Targeting acute myeloid leukemia by dual inhibition of PI3K signaling and Cdk9-mediated Mcl-1 transcription
Version 2 2024-06-05, 04:16Version 2 2024-06-05, 04:16
Version 1 2019-11-21, 15:33Version 1 2019-11-21, 15:33
journal contribution
posted on 2024-06-05, 04:16authored byDaniel Thomas, Jason A Powell, Francois Vergez, David H Segal, Nhu-Y N Nguyen, Adele Baker, Tse-Chieh Teh, Emma F Barry, Jean-Emmanuel Sarry, Erwin M Lee, Tracy L Nero, Anissa M Jabbour, Giovanna Pomilio, Benjamin D Green, Stéphane Manenti, Stefan P Glaser, Michael W Parker, Angel F Lopez, Paul G Ekert, Richard B Lock, David CS Huang, Susie K Nilsson, Christian Récher, Andrew H Wei, Mark GuthridgeMark Guthridge
Resistance to cell death is a hallmark of cancer and renders transformed cells resistant to multiple apoptotic triggers. The Bcl-2 family member, Mcl-1, is a key driver of cell survival in diverse cancers, including acute myeloid leukemia (AML).
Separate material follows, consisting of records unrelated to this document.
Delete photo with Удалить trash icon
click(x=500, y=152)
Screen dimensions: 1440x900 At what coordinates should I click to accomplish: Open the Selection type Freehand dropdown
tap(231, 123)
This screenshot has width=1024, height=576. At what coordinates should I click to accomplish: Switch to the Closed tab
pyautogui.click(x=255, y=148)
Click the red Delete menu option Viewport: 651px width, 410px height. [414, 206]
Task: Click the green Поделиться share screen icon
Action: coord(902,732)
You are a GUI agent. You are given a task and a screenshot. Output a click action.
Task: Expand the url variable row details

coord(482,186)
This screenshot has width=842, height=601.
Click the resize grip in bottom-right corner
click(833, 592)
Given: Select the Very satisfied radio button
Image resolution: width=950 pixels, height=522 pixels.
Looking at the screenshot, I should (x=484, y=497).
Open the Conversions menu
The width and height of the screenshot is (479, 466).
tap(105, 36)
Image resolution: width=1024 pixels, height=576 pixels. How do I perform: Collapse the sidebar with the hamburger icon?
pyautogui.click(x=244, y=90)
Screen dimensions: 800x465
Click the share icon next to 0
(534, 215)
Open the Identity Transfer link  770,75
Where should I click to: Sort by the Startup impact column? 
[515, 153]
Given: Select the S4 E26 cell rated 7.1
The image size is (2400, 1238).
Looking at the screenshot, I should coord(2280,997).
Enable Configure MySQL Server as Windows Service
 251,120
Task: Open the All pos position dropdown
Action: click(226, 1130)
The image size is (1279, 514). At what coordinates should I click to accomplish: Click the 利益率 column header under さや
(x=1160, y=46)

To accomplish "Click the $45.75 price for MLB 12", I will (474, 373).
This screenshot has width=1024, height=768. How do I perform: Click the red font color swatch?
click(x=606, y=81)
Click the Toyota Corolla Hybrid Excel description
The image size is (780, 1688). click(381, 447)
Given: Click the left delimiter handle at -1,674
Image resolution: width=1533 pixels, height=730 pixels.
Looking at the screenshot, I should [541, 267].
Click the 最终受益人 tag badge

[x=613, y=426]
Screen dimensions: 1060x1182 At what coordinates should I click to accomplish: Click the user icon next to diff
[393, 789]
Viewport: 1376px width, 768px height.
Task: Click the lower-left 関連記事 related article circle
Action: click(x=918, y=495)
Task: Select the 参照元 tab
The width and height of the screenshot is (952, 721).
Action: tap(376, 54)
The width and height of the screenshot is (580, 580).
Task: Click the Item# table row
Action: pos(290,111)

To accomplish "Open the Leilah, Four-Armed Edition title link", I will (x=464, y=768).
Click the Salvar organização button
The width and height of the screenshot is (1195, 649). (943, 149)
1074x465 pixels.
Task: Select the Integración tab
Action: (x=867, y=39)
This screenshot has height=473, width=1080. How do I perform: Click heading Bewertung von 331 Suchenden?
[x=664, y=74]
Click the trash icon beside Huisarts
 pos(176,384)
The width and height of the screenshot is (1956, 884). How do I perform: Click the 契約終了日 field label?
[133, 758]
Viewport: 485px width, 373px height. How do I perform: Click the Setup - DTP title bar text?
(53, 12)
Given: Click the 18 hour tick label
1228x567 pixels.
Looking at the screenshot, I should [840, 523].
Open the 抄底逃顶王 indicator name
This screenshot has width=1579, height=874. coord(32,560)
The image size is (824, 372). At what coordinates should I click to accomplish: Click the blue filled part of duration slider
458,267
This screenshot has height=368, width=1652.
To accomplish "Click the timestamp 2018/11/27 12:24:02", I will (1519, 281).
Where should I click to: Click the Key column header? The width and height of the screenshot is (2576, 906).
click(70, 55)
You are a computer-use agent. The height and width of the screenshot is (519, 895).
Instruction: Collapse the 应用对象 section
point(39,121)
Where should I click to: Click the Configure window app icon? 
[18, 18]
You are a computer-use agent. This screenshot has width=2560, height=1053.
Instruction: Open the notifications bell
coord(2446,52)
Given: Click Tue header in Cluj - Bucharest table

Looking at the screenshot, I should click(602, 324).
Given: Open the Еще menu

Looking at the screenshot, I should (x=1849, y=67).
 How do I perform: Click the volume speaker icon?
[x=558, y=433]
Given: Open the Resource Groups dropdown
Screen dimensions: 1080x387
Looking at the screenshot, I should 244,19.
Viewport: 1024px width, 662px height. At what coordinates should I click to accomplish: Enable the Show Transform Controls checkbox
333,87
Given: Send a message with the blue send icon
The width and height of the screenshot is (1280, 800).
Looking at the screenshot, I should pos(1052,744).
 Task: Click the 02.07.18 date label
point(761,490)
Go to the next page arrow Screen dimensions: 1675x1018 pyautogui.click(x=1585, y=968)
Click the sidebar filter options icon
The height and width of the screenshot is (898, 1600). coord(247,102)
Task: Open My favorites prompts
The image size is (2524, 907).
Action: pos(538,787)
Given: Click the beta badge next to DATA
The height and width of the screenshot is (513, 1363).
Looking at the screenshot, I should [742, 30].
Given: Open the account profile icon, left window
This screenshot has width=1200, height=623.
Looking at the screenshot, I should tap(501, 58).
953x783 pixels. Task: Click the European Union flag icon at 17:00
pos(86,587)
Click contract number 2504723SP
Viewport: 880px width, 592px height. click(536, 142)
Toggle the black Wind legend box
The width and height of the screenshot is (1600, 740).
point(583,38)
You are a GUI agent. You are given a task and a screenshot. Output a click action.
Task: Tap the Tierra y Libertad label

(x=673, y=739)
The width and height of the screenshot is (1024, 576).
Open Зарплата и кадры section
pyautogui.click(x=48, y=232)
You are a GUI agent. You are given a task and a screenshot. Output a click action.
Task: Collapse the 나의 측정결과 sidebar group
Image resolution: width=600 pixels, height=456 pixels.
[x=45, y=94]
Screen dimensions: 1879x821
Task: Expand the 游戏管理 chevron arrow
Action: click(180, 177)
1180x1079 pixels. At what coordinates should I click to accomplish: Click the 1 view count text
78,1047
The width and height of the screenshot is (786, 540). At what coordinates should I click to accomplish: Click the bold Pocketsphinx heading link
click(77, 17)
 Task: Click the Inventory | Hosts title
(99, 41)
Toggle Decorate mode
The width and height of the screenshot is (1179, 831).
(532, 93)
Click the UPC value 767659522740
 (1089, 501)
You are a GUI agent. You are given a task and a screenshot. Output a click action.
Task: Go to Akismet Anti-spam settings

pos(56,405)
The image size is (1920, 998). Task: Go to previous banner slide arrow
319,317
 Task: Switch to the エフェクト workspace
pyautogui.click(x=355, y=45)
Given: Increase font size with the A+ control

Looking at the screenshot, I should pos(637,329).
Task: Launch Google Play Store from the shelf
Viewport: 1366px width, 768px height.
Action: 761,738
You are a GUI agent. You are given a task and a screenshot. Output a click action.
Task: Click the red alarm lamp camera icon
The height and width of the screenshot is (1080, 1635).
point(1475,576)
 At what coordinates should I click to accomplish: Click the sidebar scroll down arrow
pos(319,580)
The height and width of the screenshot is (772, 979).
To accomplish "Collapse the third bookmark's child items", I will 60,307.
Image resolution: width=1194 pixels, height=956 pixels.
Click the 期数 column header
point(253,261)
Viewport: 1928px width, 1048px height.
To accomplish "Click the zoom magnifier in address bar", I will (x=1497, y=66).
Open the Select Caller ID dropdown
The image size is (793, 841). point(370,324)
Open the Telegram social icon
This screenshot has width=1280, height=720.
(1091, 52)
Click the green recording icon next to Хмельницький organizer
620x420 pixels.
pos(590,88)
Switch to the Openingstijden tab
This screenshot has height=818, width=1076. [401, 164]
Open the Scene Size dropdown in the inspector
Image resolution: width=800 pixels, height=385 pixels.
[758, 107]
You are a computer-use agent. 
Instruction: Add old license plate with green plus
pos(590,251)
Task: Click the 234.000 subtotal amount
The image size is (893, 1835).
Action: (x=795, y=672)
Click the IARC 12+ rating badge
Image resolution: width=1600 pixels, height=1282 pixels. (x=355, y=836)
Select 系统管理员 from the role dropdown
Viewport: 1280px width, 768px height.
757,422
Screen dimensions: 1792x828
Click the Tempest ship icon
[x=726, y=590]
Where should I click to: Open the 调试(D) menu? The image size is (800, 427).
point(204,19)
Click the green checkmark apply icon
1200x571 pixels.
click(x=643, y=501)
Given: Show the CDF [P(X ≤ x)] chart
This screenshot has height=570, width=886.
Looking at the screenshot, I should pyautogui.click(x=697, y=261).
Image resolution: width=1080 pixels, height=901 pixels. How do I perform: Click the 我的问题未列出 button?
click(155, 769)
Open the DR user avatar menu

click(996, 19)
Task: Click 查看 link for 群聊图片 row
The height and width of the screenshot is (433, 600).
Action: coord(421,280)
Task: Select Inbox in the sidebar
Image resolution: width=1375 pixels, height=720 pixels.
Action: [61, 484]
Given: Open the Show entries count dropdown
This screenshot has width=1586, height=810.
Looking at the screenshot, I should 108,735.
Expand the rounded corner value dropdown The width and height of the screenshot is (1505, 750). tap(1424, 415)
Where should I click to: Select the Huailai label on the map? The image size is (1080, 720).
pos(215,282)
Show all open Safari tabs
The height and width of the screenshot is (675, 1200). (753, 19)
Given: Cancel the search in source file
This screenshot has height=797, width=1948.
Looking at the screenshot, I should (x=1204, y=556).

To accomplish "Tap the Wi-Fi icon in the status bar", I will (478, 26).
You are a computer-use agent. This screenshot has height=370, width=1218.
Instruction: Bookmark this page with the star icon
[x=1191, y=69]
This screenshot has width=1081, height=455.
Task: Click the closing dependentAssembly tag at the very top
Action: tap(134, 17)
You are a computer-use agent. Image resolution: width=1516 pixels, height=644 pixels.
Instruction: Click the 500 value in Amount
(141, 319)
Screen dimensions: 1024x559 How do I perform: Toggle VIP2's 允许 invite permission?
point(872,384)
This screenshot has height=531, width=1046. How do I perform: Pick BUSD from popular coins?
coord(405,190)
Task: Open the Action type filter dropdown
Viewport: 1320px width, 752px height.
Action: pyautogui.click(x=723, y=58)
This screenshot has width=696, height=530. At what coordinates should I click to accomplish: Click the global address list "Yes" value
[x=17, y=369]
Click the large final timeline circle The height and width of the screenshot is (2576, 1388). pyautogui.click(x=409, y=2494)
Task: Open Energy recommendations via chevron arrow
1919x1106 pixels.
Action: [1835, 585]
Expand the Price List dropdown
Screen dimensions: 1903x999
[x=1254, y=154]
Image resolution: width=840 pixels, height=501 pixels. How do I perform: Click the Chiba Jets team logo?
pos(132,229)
A screen for compounds that downregulate Mcl-1 identified the kinase inhibitor, PIK-75, which demonstrates marked proapoptotic activity against a panel of cytogenetically diverse primary human AML patient samples. We show that PIK-75 transiently blocks Cdk7/9, leading to transcriptional suppression of MCL-1, rapid loss of Mcl-1 protein, and alleviation of its inhibition of proapoptotic Bak. PIK-75 also targets the p110α isoform of PI3K, which leads to a loss of association between Bcl-xL and Bak. The simultaneous loss of Mcl-1 and Bcl-xL association with Bak leads to rapid apoptosis of AML cells. Concordantly, low Bak expression in AML confers resistance to PIK-75–mediated killing. On the other hand, the induction of apoptosis by PIK-75 did not require the expression of the BH3 proteins Bim, Bid, Bad, Noxa, or Puma. PIK-75 significantly reduced leukemia burden and increased the survival of mice engrafted with human AML without inducing overt toxicity. Future efforts to cotarget PI3K and Cdk9 with drugs such as PIK-75 in AML are warranted.